━━ Source excerpt ━━
Winter has well and truly come and we’re two weeks into the greatest love story of August 2017. Matty J has already kicked four wombs to the curb in his bid to find a suitable incubator and, with body clocks ticking and the twelfth moon in Virgo, all eighteen girls are successfully in the advanced stages of severe Cabin Fever and alcoholism.
Here’s what happened in episode four of How To Lose Any & All Short Term Career Prospects in 10 Days.
The single date kicks off with Matty explaining in the voiceover that he’s 80% sure Cobie knows what animals are, which is why he chose to take her on a romantic horse ride. Cobie can’t seem to process the fact that she’s in the same paddock as a horse and looks visibly shocked that’s she not on a boat.
After they trot around for a bit and Matty tells the camera he’s sick of Cobie telling jokes and just wants to see her serious side, so basically wishes she has a completely different personality, he asks her to clean the horses because he wants the full deposit refunded so he can hire out a tennis court for him and Lisa later.
Once the horses have been hosed down like coal, Matty decides it’s time for a 'DnM'. Belinda the love coach has obviously told Matty that if he holds a woman’s hand it increases the likelihood of them smooching him because he has been hand holding up a storm this season.
━━━
━━ Supplied data ━━
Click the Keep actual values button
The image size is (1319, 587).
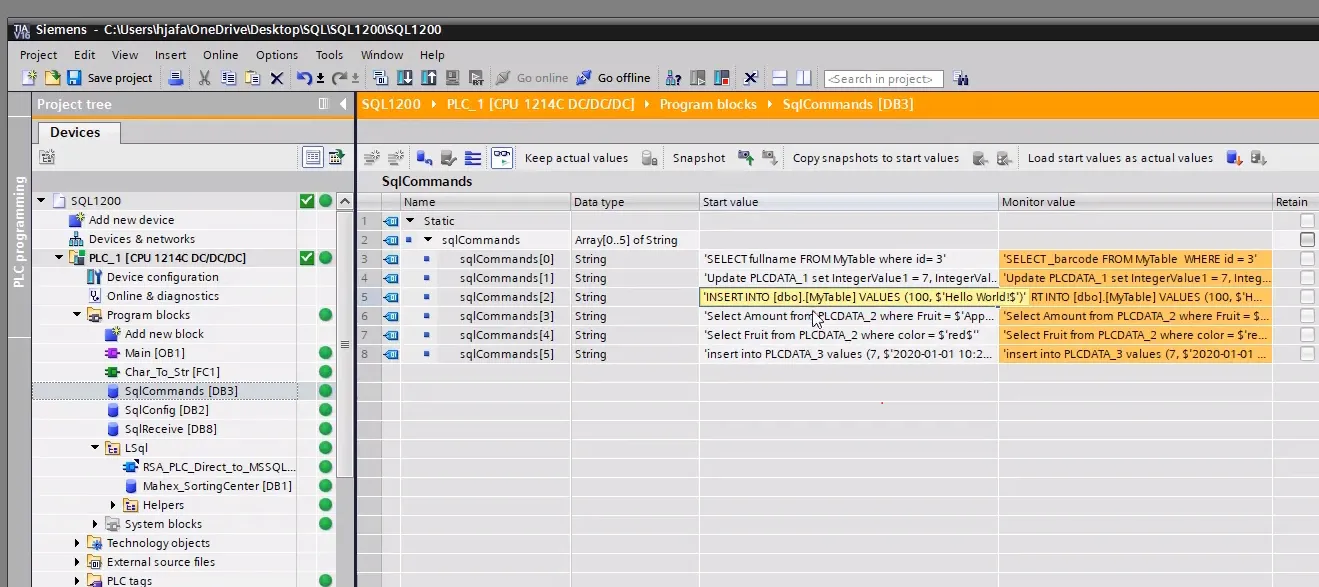577,158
━━━
**Stated exercise 1**
In the episode recap, what activity did Matty choose for his single date with Cobie?
**Stated exercise 2**
Repeat the episode recap word for word between "After they trot" and "and Lisa later.", inclusive.

**Exercise output 1**
A romantic horse ride.

**Exercise output 2**
After they trot around for a bit and Matty tells the camera he’s sick of Cobie telling jokes and just wants to see her serious side, so basically wishes she has a completely different personality, he asks her to clean the horses because he wants the full deposit refunded so he can hire out a tennis court for him and Lisa later.